I think Brighton is a lovely place to live if you're not commuting. But otherwise it's a killer. The trains are rarely 50 minutes - at peak time they're longer and it doesn't take into account the distance either end and changing trains. Plus there are frequently delays, cancellations etc etc.

If I go back to Brighton to live it will only be if I don't commute anymore.

Rhubarbgarden · 14/02/2012 23:19

Camb Grove - gosh how funny that really is very close to us! Small world. Is The Villa the nursery/pre prep you're talking about? Dd is down for there (fingers crossed). I know what you mean about palpitations about leaving. You do get a lot of house and garden for your money in this area; it would be very hard to leave our house behind even though I'd leave Denmark Hill as a high street in a heartbeat. Sigh. Funnily enough, after years of badgering dh about moving back to Brighton, it was me who made the final decision to not buy the house, and the clincher was the rubbish garden. I think that's why I feel so sad - I can't whinge and get angry and blame dh; I know in my heart of hearts it was the right decision.

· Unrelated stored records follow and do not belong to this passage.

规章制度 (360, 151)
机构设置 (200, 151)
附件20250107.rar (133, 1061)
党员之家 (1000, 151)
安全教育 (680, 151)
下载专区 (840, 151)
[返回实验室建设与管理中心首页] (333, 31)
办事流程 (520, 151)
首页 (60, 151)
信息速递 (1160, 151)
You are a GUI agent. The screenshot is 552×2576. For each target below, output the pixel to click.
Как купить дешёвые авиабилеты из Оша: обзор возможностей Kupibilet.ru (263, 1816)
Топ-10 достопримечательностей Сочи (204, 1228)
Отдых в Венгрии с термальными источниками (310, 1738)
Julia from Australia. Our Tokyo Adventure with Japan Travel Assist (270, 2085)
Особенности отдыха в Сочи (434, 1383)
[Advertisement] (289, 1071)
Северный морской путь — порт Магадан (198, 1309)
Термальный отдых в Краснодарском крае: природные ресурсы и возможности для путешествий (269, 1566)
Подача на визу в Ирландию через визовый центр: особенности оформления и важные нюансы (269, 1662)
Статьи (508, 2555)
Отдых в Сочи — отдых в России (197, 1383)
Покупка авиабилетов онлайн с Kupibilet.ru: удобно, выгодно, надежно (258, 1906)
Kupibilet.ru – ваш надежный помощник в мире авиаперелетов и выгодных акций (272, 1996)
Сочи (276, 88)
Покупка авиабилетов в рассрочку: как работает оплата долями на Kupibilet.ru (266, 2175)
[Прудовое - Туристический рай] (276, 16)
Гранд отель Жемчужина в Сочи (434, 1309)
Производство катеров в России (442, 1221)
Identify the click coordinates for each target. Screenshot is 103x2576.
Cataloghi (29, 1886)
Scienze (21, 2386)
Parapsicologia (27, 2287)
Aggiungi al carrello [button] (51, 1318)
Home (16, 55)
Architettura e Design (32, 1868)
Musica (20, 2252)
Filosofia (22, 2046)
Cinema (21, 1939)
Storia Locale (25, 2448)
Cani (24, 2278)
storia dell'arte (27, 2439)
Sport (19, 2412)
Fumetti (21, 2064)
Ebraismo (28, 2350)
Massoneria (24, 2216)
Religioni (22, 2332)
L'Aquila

Beattie I think a lot of people find the commute to be too much, and I do worry that if we do make the move one day, it will break dh. But if we stay in London, I think it will break me eventually. Sad

OP posts:
newgirl · 15/02/2012 16:29

Is renting an option? it seems really sensible in your situation. Give you a good way to really suss it all out. I agree the trains can be a pain - I get them out of London sometimes to Brighton and its been a pain recently as people keep nicking the copper cables! But youd have good weekends!

londonlottie · 15/02/2012 16:47

Yes Rhubarb - tis The Villa. I called them a couple of months ago and they had places from April due to expansion. I fear that won't be the case now though :(

I think it's good that you were the one to make the final decision. We were lucky in our case that it was a mutual decision, which was surprising because I had been 100% pro us moving, but I was the one to develop the most reticence.

Renting is a good suggestion, although if you're anything like me the thought of it isn't particularly appealing. People told us to do that too and I looked at rentals but couldn't get inspired and just wanted to move straight into a long-term home. What about moving to a nicer part of London? Not sure exactly where you are (although obv have a pretty good idea if you're near C.G. Grin) but you can move a couple of streets away and find that you never need to go to the grim bits (or is that just me?) - my 'local' high streets are either Bellenden Road or Lordship L. Have to confess to giving all the other high street bits a wide berth Blush

Rhubarbgarden · 15/02/2012 18:32

You might get lucky with the Villa, you never know; a lot of people put their kids down for several nurseries then decide at the time. Plus the expansion should mean less pressure than usual. I spend most of my time on Lordship Lane! Still hard to avoid the local high street totally though - got to go to doctors, bus stops etc so the endless fried chicken shops and people spitting etc is eternally depressing. As you've just got back to this country, if you are looking for local toddler group recommendations just pm me, there is so much stuff going on in Dulwich.

Renting is a sensible suggestion but dh would never be convinced. He likes living in this house too much. That's half the problem. I would be happy to move to a 'lesser' house in a nice part of London, but he is SO picky about architecture; for him it has to be Georgian or early Victorian (with no 'fiddley bits' Hmm), he won't consider any houses that don't have the wow factor. If we could only pick up this place and move it somewhere nice...

Anyway we are going to spend a week in Brighton soon so he can try the commute and figure out if he could realistically work on the train. That will give him a better idea. Then we'll wait till this second offspring is out and reconsider how the land lies then.